Ok, Dave, I'll quit calling Dummy "Dummy" for awhile. As for whoopin' ass, you and whose mother?
UR, your little Latin ditties are not being answered by Dunny. I wonder why?
As for you, Dunny, since your 'arguments' consist entirely of unsupported bald assertions and denials, with nary a shred of actual argument, and you continue in this foolish mode of discussion post after post, your claim to have given me a "linguistic beating" reminds of the Black Night in "Monty Python and the Holy Grail", hopping around on his stumps and waving what's left of arms, hollering "Come back and fight like a man!"
Additionally:
:: The real focus of this thread is on the fact that C. T. Russell was an arrogant, haughty man. The fact that you reject explicit statements from "the faithful and discreet slave" that immediately succeeded Russell in that position speaks volumes about your devotion to truth.

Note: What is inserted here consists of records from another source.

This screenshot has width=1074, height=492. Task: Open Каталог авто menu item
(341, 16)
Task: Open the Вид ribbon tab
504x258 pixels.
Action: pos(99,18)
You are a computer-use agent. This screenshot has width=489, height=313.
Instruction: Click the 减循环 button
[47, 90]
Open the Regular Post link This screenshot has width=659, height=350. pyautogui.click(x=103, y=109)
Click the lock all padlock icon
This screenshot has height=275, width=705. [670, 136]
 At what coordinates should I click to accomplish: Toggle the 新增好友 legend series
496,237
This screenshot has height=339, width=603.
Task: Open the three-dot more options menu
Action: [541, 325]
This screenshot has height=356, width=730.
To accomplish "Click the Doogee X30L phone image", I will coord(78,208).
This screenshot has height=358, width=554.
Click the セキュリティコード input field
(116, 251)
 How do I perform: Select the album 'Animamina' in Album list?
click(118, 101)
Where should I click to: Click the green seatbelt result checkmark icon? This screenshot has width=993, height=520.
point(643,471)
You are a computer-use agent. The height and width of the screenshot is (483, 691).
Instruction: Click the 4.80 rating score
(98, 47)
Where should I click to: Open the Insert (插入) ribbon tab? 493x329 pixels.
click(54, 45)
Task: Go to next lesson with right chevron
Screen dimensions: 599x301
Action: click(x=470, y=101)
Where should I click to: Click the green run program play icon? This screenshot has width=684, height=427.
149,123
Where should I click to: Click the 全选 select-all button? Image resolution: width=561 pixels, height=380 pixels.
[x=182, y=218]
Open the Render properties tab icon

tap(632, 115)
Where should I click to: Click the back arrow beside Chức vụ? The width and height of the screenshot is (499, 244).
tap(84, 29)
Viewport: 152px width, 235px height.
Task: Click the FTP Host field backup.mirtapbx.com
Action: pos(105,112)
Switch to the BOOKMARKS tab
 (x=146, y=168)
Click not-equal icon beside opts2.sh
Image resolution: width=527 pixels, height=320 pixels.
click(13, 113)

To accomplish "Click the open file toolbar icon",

: The magazines have never claimed to be infallible.
Oh please! Not with a direct statement like, "The Watch Tower magazine is infallible." But certainly in other words and certainly by the Watchtower Society's actions against any who disagree. Go to Osarsif's website and look in my article "The WTS and the End of the World": http://www.geocities.com/osarsif/index2.htm . There you'll find a quote from a 1923 Watch Tower where the Society explicitly claims that its prediction that Armageddon would come in 1925 was even more firmly established than was God's revelation to Noah about the coming Flood. If God's revelation to Noah was inspired, and if the 1925 prediction was even better established than an inspired utterance, then the Society was most certainly claiming that its prediction was inspired.
Here is a partial quote:
Question: Did the order go forth eight months ago to the Pilgrims to cease talking about 1925? Have we more reason, or as much, to believe the kingdom will be established in 1925 than Noah had to believe that there would be a flood? ...As to Noah, the Christian now has much more upon which to base his faith than Noah had (so far as the Scriptures reveal) upon which to base his faith in a coming deluge.
Since The Watch Tower was at that time, according to today's Watchtower Society, the printed mouthpiece of "the faithful and discreet slave", and it was at that time declaring all sorts of "Bible truths", it follows that "the slave" was then declaring that its interpretation of the Bible was infallible, since that interpretation was better than God's direct revelation to Noah.
: As we grow in knowledge, we must be willing to adjust our viewpoints. Have you ever thought about the possibility that the WT discovered it made a mistake in 1916 when it said Russell claimed to be the FDS in private? No, that could not be possible!
Such an assertion is revisionist nonsense. The fact is that the entire Bible Student community believed and taught as "God's truth" that Russell was "the faithful and wise servant". It suited his purposes to allow them to say such in public so that he didn't have to.
How do you think the Society would have "discovered it made a mistake in 1916"? That issue of The Watch Tower was written by Russell's close associates. They knew exactly what he taught and admitted in private.
You're grasping mightily at straws here, Dunny.
: But in the face of NO evidence, your assertions fall flat on their face for now. Q.E.D.
No evidence? A string of direct quotes from the mouthpiece of "the faithful and discreet slave class" is "no evidence"?
In reality, your denials are supported by no evidence. You can't produce a single bit of evidence that Russell did not claim to be "that servant". You can't produce any evidence or even any actual reason that pre-1927 Watchtower teachings should be rejected. You haven't touched the fact in the 1897 book The Battle of Armageddon Russell explicitly declared that "the faithful and wise servant" had to be an individual, and therefore implied that that individual had to be him since it could be no other. Your failures, my friend, constitute "no evidence".